— Explore the material —
**A.** In the interview about men and botox, translate this sentence into Spanish: "Botox is the most common treatment I administer and 30% of my botox treatments are on men."
**B.** Continue the interview about men and botox from its last line.

— Text shown —
*** Block opens ***

Would you agree more men are having botox these days?
Richard: Absolutely. Men today are facing increased pressure to look youthful, athletic and masculine. And there’s definitely an increased social acceptability around it. Greater perception of the safety and efficacy of botox procedures is encouraging male patients who want to pursue it. Looking younger and more athletic can improve confidence and self-esteem. And then there’s the impact of social media. There’s such a desire to look good online. And botox is easy and it works. You’re in and out quickly, and the results last several months.
Catharine: I see a lot of men getting botox because it is seen to give them ‘executive edge’ in the workplace. It makes you look younger and therefore able to compete professionally with more confidence. The driver is often to look fresher and, less tired.
In your own clinics are you seeing a lot more men than you used to?
Richard: Yes. A lot of my male patients will get botox before a job interview or a special event like their wedding.
Catharine: Botox is the most common treatment I administer and 30% of my botox treatments are on men. This is a huge increase from last year and the number is only growing. I treat a whole range of male clients from different walks of life. Just the other day I had a male army cadet come in for his first botox treatment.

*** Block closes ***

— The data —
*** Block opens ***

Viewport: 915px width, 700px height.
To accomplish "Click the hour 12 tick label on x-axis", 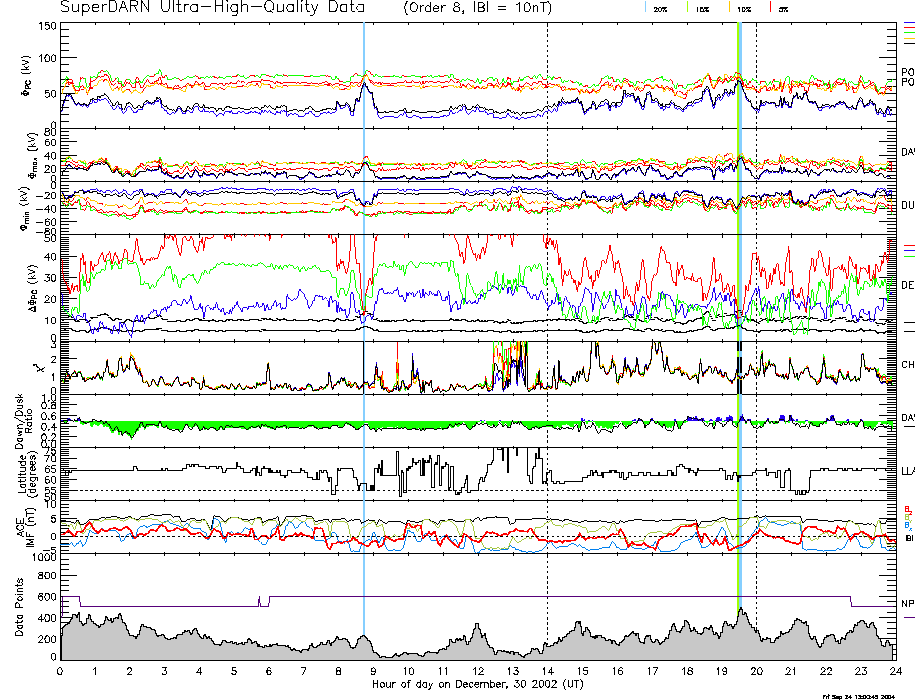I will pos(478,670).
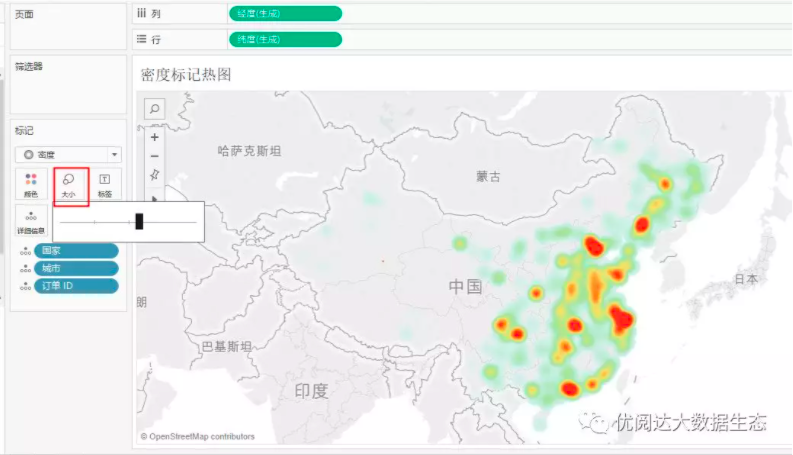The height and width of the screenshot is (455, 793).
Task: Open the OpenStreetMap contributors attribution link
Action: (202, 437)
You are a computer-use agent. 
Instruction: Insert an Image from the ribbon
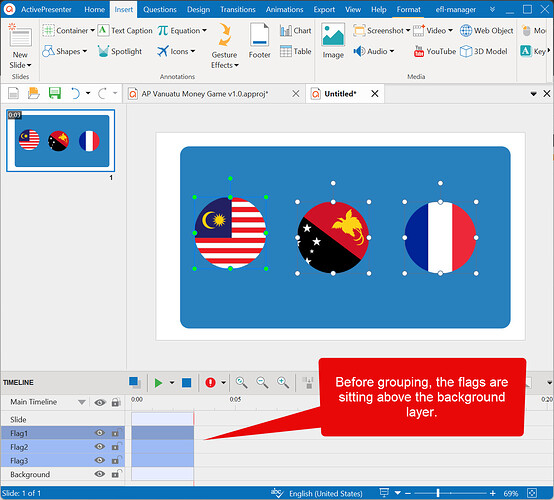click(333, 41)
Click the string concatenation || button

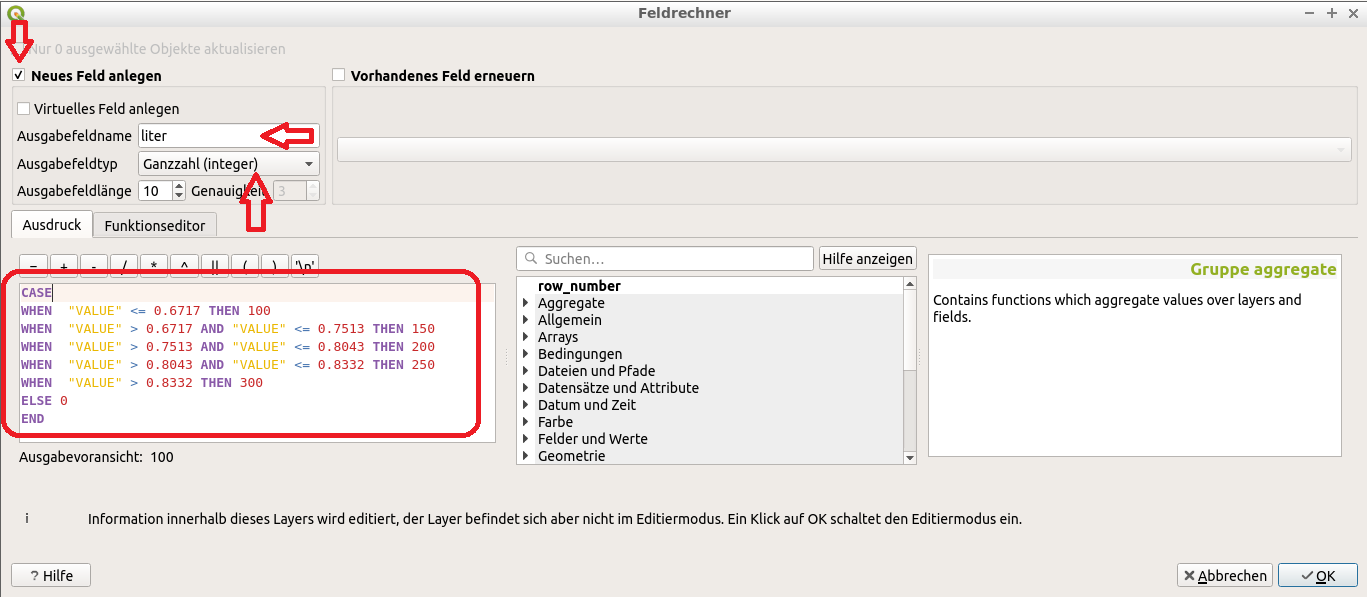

*** Block closes ***

— Solved problems —
**A.** El bótox es el tratamiento más común que administro y el 30 % de mis tratamientos de bótox se realizan a hombres.

**B.**
What questions do male clients ask the most often?
Richard: ‘Will my face look frozen?’ My philosophy has always been: less is more. I always treat my patients conservatively so as not to give them a ‘frozen’ look whereby they cannot make any expression. A complimentary follow-up review is scheduled after two weeks to ensure the patient is happy with the results. If there is still too much movement, I’ll give them a top up..
Catharine: For me it is always, “Does it hurt?” Most end the consultation saying, “Oh, is that it?”
And how would you describe the treatment to a first timer?
Richard: Quick,easy and pain free. You might find it odd that you can’t move certain facial muscles as much, but this feeling subsides once you get used to it, and with subsequent treatments it doesn’t happen.
Catharine: Treatments are quick – usually 20 minutes – and not nearly as uncomfortable as men expect. Guys often pop in at lunchtime, can go straight back to the office afterwards and colleagues are none the wiser.
Where should you have it?
Catharine: Botox works by blocking a particular neurotransmitter from reaching receptors and so preventing receptor activation. In the face, which is one of my most popular areas for botox, this softens muscle movement and in doing so smooths fine lines, and prevents and softens wrinkles. It can also be used to block the same chemical in sweat glands, so it’s great for treating excessive sweating. I often use botox as a preventative to sweating, particularly in the armpit. This is usually for men who wear close-fitting shirts to work and are concerned about sweat marks.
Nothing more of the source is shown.